-- DOCUMENT PASSAGE follows --

Blunt, Liam and Thomas, T.R. (2004) Wear ranking of hard on hard bearings for prosthetic hip joints. Wear, 257. pp. 1208-1212. ISSN 0043-1648

With the increasingly ageing population across the developed world the numbers of people requiring surgical procedures to replace damaged, worn and arthritic joints is hugely increasing. In fact these operations are now the most common surgical procedure carried out in hospitals with 250,000 total hip replacement (THR) procedures carried out in the EU annually.

-- DOCUMENT PASSAGE concluded --
-- SOURCE DATA follows --

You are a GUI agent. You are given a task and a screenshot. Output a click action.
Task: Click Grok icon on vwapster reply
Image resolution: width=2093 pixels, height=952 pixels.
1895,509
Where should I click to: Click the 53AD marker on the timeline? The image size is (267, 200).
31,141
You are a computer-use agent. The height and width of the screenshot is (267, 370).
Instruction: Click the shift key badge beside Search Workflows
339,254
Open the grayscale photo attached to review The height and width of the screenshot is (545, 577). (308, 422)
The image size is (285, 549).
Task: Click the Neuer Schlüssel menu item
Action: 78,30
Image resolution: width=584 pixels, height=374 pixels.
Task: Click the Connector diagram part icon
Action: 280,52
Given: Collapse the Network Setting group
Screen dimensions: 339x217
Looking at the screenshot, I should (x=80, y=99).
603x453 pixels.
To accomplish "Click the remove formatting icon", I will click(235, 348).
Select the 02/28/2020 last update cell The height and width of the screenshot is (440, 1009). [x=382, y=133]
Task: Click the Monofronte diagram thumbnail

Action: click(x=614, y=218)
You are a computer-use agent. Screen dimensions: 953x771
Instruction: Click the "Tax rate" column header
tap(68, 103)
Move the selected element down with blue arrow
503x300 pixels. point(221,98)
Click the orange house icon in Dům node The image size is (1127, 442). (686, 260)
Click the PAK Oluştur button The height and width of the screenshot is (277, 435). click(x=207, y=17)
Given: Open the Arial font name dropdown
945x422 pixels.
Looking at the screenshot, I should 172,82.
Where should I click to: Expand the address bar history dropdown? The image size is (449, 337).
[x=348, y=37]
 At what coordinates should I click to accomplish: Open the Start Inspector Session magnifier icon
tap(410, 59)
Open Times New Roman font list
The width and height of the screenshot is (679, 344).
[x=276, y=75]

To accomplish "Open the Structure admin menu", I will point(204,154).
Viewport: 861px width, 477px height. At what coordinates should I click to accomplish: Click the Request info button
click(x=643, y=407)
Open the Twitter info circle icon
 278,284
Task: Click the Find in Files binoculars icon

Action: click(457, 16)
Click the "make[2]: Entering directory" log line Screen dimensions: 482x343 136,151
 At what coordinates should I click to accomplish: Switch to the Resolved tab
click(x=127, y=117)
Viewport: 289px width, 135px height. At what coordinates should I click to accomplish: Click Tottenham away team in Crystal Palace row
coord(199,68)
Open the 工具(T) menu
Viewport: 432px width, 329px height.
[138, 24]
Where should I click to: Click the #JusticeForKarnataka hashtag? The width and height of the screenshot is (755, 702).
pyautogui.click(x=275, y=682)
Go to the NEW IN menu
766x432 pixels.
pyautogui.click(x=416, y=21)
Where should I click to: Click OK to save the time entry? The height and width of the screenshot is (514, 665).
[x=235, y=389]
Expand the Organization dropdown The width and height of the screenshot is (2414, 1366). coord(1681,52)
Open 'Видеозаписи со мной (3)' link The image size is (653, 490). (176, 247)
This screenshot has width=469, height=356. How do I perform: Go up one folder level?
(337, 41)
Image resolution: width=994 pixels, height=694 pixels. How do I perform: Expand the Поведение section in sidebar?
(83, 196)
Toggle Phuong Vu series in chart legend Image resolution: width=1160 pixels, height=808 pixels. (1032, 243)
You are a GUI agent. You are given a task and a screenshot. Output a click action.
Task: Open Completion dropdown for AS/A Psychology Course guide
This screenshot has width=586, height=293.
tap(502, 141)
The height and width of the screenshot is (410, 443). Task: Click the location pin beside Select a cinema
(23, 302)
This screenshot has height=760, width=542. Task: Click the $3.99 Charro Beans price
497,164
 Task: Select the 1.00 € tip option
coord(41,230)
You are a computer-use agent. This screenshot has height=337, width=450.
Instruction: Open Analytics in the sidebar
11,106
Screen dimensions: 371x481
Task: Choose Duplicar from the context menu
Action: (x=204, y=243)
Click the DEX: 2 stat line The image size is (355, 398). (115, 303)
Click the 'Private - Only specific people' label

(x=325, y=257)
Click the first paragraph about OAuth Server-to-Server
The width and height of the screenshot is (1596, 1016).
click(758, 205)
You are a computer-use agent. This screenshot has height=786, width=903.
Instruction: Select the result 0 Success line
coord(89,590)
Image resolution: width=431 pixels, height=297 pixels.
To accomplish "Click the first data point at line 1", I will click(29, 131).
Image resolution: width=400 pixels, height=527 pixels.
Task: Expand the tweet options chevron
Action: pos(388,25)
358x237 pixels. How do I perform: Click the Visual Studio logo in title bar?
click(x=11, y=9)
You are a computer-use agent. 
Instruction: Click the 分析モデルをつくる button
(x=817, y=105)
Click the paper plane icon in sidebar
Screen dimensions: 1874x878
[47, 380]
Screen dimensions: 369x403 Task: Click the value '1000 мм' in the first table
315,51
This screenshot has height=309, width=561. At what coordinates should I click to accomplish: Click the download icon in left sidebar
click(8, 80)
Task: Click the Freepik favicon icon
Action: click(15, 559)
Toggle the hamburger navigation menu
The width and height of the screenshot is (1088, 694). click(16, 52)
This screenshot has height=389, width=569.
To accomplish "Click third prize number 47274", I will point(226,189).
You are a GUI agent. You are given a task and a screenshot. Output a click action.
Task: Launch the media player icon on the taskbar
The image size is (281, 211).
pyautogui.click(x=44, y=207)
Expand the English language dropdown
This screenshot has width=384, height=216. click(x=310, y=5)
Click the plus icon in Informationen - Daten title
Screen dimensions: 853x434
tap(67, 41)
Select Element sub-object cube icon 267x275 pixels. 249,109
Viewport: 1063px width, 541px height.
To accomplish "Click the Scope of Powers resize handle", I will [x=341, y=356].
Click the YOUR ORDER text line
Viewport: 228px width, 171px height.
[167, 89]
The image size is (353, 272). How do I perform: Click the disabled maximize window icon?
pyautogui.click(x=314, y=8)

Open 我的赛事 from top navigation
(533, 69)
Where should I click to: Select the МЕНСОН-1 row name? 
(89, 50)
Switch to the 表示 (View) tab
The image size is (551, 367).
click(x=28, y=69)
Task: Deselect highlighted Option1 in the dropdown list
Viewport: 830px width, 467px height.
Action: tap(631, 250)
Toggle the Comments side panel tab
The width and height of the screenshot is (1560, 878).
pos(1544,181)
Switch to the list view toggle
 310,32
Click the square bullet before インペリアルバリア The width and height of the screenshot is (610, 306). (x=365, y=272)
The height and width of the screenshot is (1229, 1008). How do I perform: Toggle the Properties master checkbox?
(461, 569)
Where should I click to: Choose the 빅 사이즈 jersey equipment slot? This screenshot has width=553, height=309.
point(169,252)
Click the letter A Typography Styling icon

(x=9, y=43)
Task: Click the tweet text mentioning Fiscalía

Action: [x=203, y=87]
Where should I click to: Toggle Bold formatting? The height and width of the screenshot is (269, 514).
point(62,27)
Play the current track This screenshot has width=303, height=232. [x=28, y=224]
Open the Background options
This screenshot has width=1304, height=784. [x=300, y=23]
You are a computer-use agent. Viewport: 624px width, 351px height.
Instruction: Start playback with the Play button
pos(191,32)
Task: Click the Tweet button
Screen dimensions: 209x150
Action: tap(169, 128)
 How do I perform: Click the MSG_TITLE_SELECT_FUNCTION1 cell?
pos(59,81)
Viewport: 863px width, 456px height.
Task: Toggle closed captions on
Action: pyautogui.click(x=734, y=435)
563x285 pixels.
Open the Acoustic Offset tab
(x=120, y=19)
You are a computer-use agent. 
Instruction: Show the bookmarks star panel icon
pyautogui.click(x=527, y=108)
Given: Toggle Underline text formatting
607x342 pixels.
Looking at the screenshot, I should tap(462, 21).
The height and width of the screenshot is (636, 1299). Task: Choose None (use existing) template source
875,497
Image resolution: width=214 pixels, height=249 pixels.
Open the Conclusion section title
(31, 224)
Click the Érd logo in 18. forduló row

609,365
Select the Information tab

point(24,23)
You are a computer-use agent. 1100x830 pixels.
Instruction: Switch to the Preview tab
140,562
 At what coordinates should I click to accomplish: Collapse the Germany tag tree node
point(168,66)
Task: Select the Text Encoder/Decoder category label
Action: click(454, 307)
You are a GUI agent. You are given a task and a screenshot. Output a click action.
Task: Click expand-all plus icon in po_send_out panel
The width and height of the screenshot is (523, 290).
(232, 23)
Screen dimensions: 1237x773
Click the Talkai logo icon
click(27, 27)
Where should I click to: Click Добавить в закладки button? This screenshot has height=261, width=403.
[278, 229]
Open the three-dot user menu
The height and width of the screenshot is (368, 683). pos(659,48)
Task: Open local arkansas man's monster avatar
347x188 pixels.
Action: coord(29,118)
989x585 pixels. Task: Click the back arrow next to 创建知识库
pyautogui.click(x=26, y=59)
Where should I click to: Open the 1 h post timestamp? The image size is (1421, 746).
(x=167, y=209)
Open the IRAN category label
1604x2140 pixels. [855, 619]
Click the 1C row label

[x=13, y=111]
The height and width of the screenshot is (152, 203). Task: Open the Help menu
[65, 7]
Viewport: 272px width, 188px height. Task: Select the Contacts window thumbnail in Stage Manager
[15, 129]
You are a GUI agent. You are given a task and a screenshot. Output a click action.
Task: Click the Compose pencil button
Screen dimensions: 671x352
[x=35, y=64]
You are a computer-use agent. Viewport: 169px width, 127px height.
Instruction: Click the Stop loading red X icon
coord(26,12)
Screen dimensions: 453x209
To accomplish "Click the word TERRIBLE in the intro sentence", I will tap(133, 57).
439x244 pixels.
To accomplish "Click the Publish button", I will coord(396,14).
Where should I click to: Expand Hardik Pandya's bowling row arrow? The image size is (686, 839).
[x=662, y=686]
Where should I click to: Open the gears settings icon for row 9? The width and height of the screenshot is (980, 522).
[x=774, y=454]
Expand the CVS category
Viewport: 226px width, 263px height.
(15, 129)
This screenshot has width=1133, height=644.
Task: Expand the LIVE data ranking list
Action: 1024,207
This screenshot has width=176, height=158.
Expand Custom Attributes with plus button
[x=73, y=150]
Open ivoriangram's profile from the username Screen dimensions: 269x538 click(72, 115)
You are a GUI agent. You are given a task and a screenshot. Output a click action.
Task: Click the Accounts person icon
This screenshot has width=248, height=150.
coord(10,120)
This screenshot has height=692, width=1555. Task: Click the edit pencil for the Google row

-- SOURCE DATA concluded --

PARTS OF THE EXERCISE:
(1) Reproduce the stretch of the hip bearing wear abstract above from "Blunt, Liam and" through "the EU annually.".
(2) Continue the hip bearing wear abstract from its last sentence.

LIST OF ANSWERS:
(1)
Blunt, Liam and Thomas, T.R. (2004) Wear ranking of hard on hard bearings for prosthetic hip joints. Wear, 257. pp. 1208-1212. ISSN 0043-1648

With the increasingly ageing population across the developed world the numbers of people requiring surgical procedures to replace damaged, worn and arthritic joints is hugely increasing. In fact these operations are now the most common surgical procedure carried out in hospitals with 250,000 total hip replacement (THR) procedures carried out in the EU annually.

(2)
The standard design of the THR comprises of a metal or sometimes ceramic head running against an ultra high molecular weight polyethylene (UHMWPE) acetabular cup (Fig. 1). THR can be successful for in excess of 20 years however up to 10% of prostheses fail prematurely. The 75% early failure results from the process of aseptic loosening. This is classified as mechanical failure of the joint through loosening of one or more of the prosthetic components. General loosening of the prosthesis has been widely attributed to generation of wear debris resulting from the relative movement of the femoral head and acetabular cup. The debris generated at the tribological interface accumulates in the surrounding tissue. The debris initiates the body's immune system into producing macrophages which aggressively attacks the debris and also the immediate surrounding bone tissue. This causes bone resorption and consequent loosening (Fig. 2). For standard THR systems the primary wear debris generated form the UHMWPE component and takes the form of micro- and submicro-scale polymeric particles [1].